1

I am trying to convert the values in a Pandas DataFrame from string to float but am running into an error.

The column looks like this:

PIB (IBGE/2005)
---------------
 71.638.000
114.250.000
 44.373.000
462.258.000
186.812.000

Where the . are the digit group separators, so 71.638.000 should become the float 71638000.

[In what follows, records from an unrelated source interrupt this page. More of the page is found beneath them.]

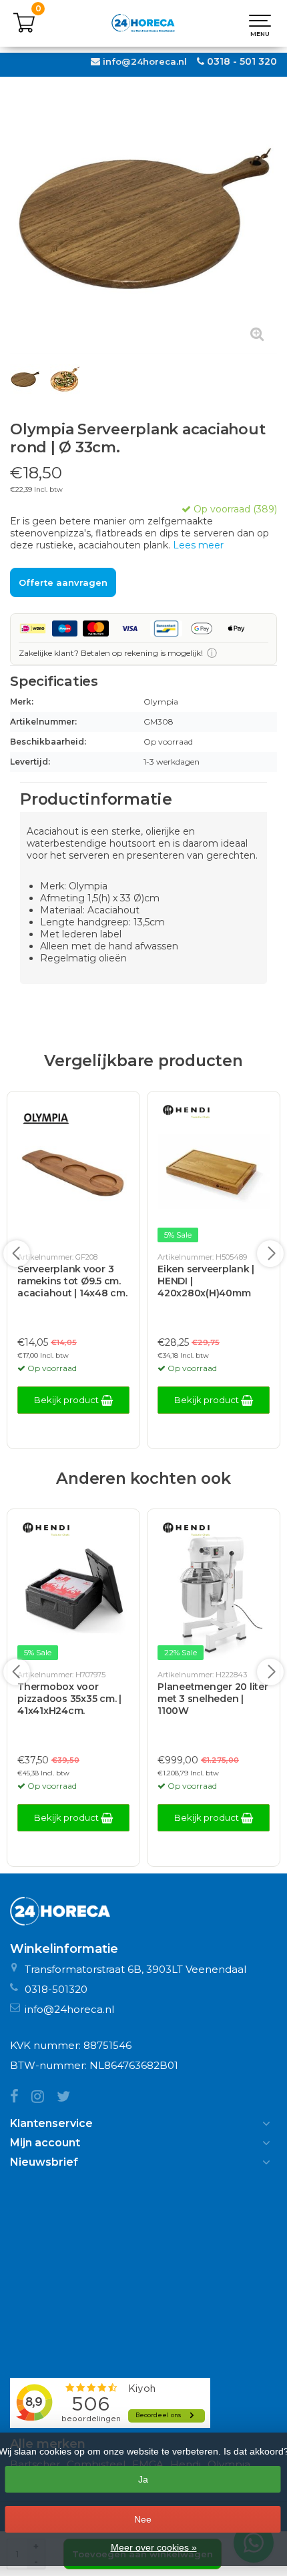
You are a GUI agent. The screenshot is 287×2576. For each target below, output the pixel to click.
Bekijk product (67, 1399)
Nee (143, 2519)
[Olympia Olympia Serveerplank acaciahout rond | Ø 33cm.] (143, 220)
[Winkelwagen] (24, 30)
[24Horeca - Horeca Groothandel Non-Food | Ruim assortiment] (143, 23)
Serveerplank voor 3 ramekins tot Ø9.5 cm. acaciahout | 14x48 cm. (72, 1281)
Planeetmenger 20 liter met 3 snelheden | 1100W (213, 1699)
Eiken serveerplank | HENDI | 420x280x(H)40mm (206, 1281)
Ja (143, 2479)
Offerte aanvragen (63, 582)
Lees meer (198, 545)
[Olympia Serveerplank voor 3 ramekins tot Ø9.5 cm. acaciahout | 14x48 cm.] (73, 1173)
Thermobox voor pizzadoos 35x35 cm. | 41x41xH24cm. (69, 1699)
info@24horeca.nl (145, 61)
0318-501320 (56, 1989)
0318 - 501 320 (242, 61)
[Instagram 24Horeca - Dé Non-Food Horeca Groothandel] (44, 2098)
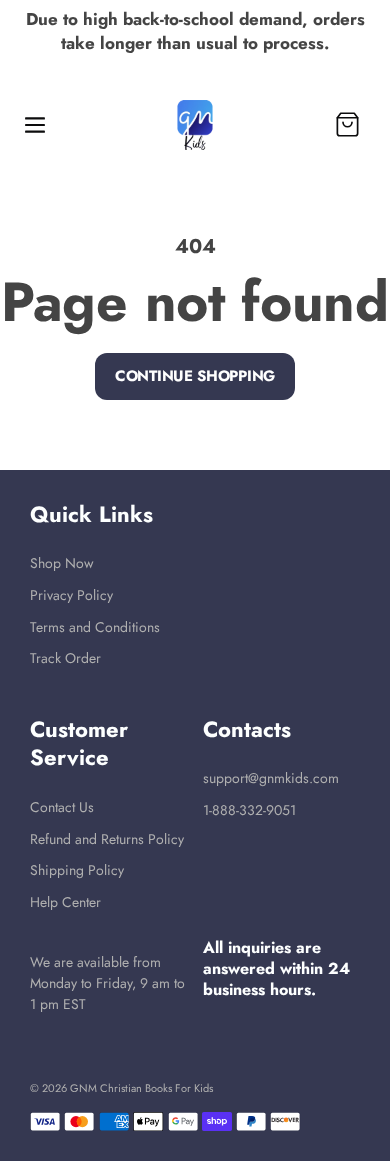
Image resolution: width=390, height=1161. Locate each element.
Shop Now (62, 563)
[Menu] (35, 125)
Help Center (65, 902)
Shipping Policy (77, 870)
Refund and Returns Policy (107, 839)
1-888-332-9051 (249, 810)
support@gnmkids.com (271, 778)
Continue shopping (195, 376)
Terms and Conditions (95, 627)
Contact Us (62, 807)
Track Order (65, 658)
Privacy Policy (71, 595)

But I am getting the error:

ValueError: could not convert string to float: '71.638.000'

Here is an image of my full DataFrame:

Dataframe screenshot How can I convert this column from string to float?

Henry Woody
  • 14,024
  • 7
  • 39
  • 56
  • 4
    What is `71.638.000` supposed to be as a float? – Mark May 16 '20 at 22:17
  • 1
    It looks like that the character `.` in your dataset is a thousand separator, which confuses your parsing library (probably set by default to understand `.` as the English decimal point). I'd recommend cleaning your data to remove those `.` – Pac0 May 16 '20 at 22:21
  • @Pac0 maybe the problem is really the thousand separator, I'll check that out. thank you – Geraldo Britto May 16 '20 at 22:30
  • use `pd.read_csv(yourfile, thousands='.')` or `pd.to_numeric(df[column])` – Umar.H May 16 '20 at 22:38
  • Does this answer your question? [Pandas: convert dtype 'object' to int](https://stackoverflow.com/questions/39173813/pandas-convert-dtype-object-to-int) – Umar.H May 16 '20 at 22:39
  • It worked, the problem was really the period as a thousands separator ... thank you very much to everyone who contributed – Geraldo Britto May 16 '20 at 22:56

2 Answers2

1

The values in column 'PIB (IBGE/2005)' appear to have a period as thousands separators. You'll have to remove those before converting the values to floats. You could try something along these lines to prepare the column for conversion to float:

df1 = df1['PIB (IBGE/2005)'].apply(lambda x: x.replace('.', ''))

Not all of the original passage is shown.